Subscribe to external ESG research specialists for ratings, scores, data and information on individual companies around the world, to supplement our own in-house research
Include this ESG information in our existing in-house quantitative and qualitative analysis where we believe it will be of value
Engage more – either individually or alongside other investors – with companies/entities we invest in about relevant ESG factors
Continue to use our shareholder voting rights to influence company behaviour on your behalf
Encourage the companies/entities we invest in to share more about ESG factors that do or could affect them
Monitor overall ESG risk within portfolios, for instance by measuring the portfolio’s carbon footprint.

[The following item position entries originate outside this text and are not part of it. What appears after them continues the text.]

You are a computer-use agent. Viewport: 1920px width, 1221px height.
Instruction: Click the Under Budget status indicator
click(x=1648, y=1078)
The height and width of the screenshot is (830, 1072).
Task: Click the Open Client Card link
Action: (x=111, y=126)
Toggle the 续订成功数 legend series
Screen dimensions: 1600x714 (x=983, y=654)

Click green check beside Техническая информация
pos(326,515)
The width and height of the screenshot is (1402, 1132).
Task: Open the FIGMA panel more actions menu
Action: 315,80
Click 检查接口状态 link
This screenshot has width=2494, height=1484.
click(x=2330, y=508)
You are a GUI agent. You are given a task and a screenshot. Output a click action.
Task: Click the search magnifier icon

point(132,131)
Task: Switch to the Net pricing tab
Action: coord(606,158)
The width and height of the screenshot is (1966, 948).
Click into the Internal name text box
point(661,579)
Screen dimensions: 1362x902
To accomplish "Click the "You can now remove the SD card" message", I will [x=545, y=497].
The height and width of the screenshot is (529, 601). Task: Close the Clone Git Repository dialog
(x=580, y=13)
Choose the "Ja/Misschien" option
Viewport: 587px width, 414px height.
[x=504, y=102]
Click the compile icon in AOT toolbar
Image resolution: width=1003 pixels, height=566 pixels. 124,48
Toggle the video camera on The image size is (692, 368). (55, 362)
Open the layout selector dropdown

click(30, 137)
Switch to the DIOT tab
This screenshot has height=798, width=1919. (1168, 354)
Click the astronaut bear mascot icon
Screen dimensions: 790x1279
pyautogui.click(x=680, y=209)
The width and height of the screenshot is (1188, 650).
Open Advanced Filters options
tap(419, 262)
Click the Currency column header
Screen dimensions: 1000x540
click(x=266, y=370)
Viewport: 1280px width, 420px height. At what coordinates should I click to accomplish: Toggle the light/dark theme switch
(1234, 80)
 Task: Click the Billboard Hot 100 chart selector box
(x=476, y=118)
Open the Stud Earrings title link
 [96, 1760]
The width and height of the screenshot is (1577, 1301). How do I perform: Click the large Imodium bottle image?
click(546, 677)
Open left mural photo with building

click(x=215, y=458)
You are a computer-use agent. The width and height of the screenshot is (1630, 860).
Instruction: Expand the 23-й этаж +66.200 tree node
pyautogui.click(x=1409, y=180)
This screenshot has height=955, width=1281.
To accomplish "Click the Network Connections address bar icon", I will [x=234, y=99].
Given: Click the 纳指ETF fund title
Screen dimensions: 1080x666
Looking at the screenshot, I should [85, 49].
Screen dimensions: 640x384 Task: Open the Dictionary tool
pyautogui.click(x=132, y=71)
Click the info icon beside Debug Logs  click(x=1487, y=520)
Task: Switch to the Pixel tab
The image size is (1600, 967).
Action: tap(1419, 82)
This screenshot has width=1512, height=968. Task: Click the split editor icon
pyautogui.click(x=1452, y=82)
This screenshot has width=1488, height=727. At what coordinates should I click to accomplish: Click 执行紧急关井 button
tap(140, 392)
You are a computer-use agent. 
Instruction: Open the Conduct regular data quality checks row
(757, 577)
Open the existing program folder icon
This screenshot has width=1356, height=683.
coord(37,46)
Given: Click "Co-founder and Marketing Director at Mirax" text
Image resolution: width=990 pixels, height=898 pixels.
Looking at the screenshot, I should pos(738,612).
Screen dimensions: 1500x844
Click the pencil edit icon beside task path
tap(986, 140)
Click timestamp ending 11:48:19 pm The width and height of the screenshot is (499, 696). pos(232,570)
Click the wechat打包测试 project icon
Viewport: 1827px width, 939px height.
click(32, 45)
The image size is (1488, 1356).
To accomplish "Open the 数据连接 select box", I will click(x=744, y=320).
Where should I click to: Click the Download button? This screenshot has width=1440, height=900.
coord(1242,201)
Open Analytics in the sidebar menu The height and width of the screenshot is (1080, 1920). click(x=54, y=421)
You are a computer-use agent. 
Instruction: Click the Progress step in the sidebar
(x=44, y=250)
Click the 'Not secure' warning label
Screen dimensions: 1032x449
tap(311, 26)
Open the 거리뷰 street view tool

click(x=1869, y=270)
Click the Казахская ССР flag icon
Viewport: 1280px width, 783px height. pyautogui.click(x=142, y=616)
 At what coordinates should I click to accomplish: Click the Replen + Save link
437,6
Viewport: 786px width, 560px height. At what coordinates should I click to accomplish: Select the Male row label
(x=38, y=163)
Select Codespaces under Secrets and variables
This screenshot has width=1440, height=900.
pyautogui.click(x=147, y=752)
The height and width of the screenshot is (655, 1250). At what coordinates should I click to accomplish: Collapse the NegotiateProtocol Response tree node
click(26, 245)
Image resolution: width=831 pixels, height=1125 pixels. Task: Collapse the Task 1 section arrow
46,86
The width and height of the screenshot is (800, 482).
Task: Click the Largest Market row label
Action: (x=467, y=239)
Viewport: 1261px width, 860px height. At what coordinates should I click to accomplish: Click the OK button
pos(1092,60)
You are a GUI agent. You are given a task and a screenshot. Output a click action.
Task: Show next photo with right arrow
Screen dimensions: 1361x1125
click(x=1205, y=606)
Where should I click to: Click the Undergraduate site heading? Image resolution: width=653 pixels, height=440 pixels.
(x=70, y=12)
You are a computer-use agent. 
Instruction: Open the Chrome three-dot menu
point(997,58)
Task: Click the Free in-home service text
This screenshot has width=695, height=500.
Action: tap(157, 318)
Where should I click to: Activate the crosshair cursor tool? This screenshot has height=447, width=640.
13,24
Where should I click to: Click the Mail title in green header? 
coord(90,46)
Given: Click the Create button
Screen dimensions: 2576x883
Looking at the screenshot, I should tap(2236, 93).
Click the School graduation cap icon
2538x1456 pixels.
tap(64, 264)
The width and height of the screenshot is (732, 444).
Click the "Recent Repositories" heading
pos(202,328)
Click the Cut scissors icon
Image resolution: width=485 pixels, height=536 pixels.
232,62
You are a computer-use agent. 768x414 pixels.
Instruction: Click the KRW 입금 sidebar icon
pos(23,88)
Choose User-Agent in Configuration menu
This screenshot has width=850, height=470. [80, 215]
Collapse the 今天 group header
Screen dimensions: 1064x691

We also encourage you to discuss responsible investing issues with your financial adviser, so they can help us determine the best ways to ensure your money continues to be put to good use. Your money can earn you a good return as well as making you feel good that you might be making a positive difference to the world.

Market & portfolio update – February

  • Share markets regained ground as February progressed, recovering most of the declines from the start of the month. While portfolios with an allocation to shares finished the month lower, the effect was much less than one might think from reading the newspaper! A Balanced portfolio finished February down less than 2%, well within the normal range of monthly results and still up close to 7% over the last year.
  • We bought additional shares in James Hardie, the Australian-listed building products company which continues to expand its United States presence, after seeing signs that some constraints on its manufacturing capacity were diminishing.
  • We also purchased more shares in Inditex, owner of the global fashion brand Zara, taking advantage of some recent weakness in the company’s share price. The purchase was offset by selling shares in Louis Vuitton Moet Hennessy, which has performed very well, leading to a demanding hurdle for future performance.
  • On the NZ share market, the demise of construction insurer, CBL Corporation, has been at the forefront of the media’s focus recently. It has rightly grasped their attention given only a month ago it was valued at $750 million and now it looks to be worthless. We can confirm that none of the Booster portfolios ever invested in CBL. We ran our eyes over it and couldn’t get our head around the business. Others are now coming to the same conclusion (albeit a tad late) with it seeming to be a “black box” of trouble.